INFORMATION SHOWN:
= = = = =
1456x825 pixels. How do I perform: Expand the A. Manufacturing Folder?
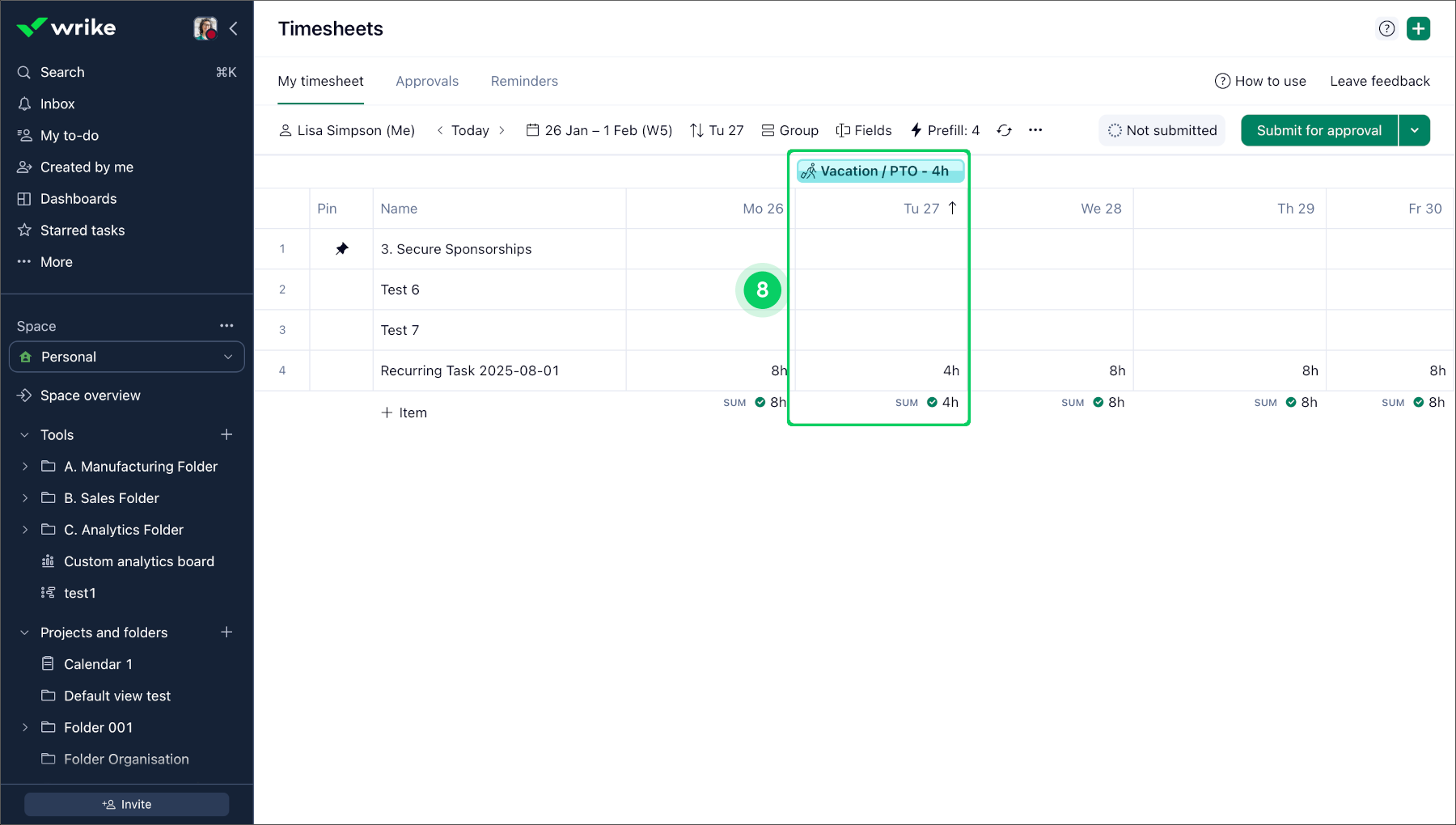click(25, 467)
= = = = =
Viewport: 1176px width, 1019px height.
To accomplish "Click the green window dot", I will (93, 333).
= = = = =
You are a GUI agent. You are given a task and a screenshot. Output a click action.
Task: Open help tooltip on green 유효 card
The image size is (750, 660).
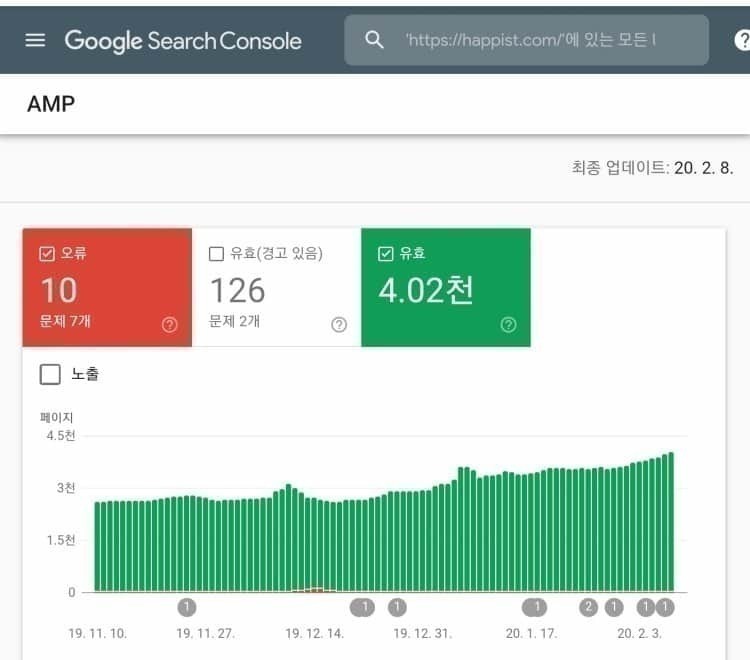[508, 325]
= = = = =
EXERCISE INSTRUCTIONS:
Every line above that holds the string "green" counts once. State how many such lines there are, as a number alone.

ANSWER TO THIS TASK:
2